How well he is read to reason against reading.
—William Shakespeare (1564–1616) British Playwright
It is from books that wise people derive consolation in the troubles of life.
—Victor Hugo (1802–85) French Novelist
There are four kinds of readers. The first is like the hour-glass; and their reading being as the sand, it runs in and runs out, and leaves not a vestige behind. A second is like the sponge, which imbibes everything, and returns it in nearly the same state, only a little dirtier. A third is like a jelly-bag, allowing all that is pure to pass away, and retaining only the refuse and dregs. And the fourth is like the slaves in the diamond mines of Golconda, who, casting aside all that is worthless, retain only pure gems.
—Samuel Taylor Coleridge (1772–1834) English Poet, Literary Critic, Philosopher
All my good reading, you might say, was done in the toilet. There are passages in Ulysses which can be read only in the toilet—if one wants to extract the full flavor of their content.
—Henry Miller (1891–1980) American Novelist
A classic is a book which people praise and don’t read.
—Mark Twain (1835–1910) American Humorist
Reading serves for delight, for ornament, for ability.—The crafty contemn it; the simple admire it; the wise use it.
—Francis Bacon (1561–1626) English Philosopher
Books succeed, and lives fail.
—Elizabeth Barrett Browning (1806–61) English Poet
What is written without effort is in general read without pleasure.
—Samuel Johnson (1709–84) British Essayist
If I had my way books would not be written in English, but in an exceedingly difficult secret language that only skilled professional readers and story-tellers could interpret. Then people like you would have to go to public halls and pay good prices to hear the professionals decode and read the books aloud for you. This plan would have the advantage of scaring off all amateur authors, retired politicians, country doctors and I-Married-a-Midget writers who would not have the patience to learn the secret language.

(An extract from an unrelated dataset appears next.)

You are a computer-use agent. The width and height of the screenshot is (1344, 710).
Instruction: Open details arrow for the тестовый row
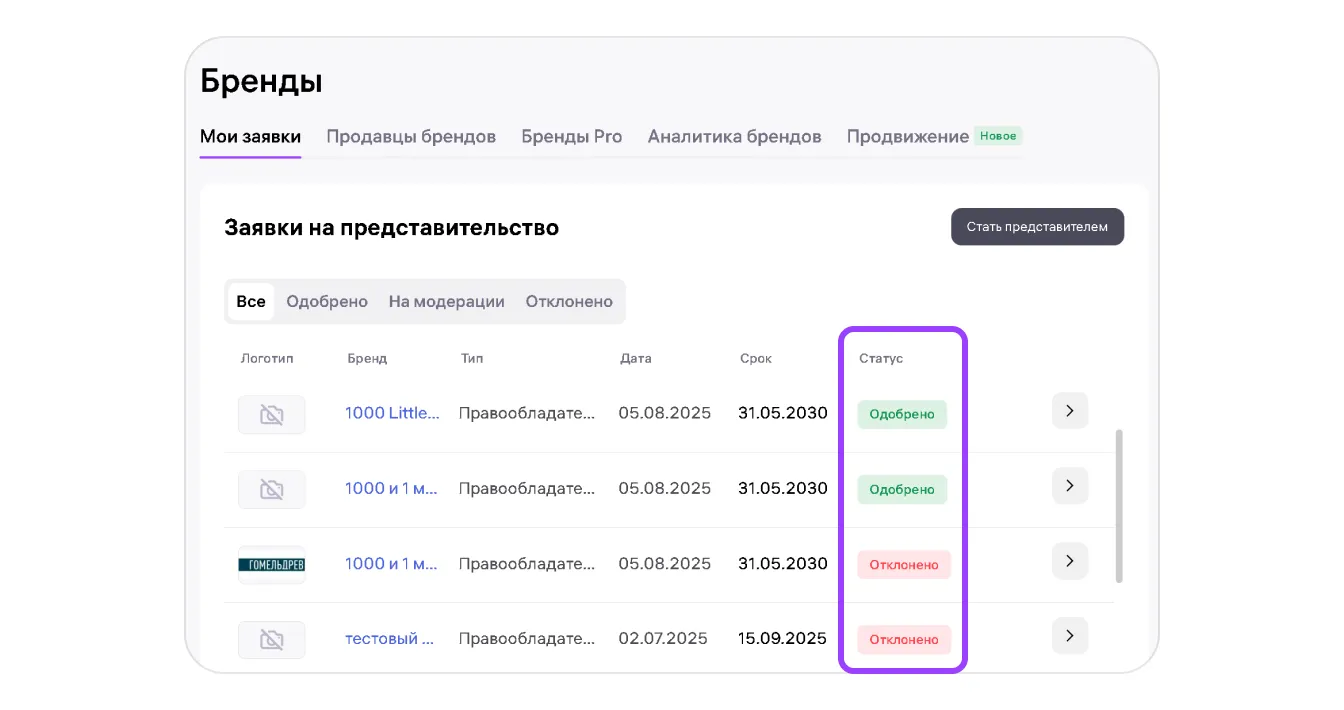pos(1069,636)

—Robertson Davies (1913–95) Canadian Novelist, Playwright, Essayist
Most books, like their authors, are born to die; of only a few books can it be said that death hath no dominion over them; they live, and their influence lives forever.
—Unknown
The books that everybody admires are those that nobody reads.
—Anatole France (1844–1924) French Novelist
Reading the Scriptures is an uplifting experience.
—Indian Proverb
I suppose every old scholar has had the experience of reading something in a book which was significant to him, but which he could never find again. Sure he is that he read it there, but no one else ever read it, nor can he find it again, though he buy the book and ransack every page.
—Ralph Waldo Emerson (1803–82) American Philosopher
Deep versed in books, but shallow in himself.
—John Milton (1608–74) English Poet, Civil Servant, Scholar, Debater
A book might be written on the injustice of the just.
—Anthony Hope (1863–1933) English Novelist, Playwright
When the book comes out it may hurt you—but in order for me to do it, it had to hurt me first. I can only tell you about yourself as much as I can face about myself.
—James Baldwin (1924–87) American Novelist, Social Critic
Imprint the beauties of authors upon your imagination, and their good morals upon your heart.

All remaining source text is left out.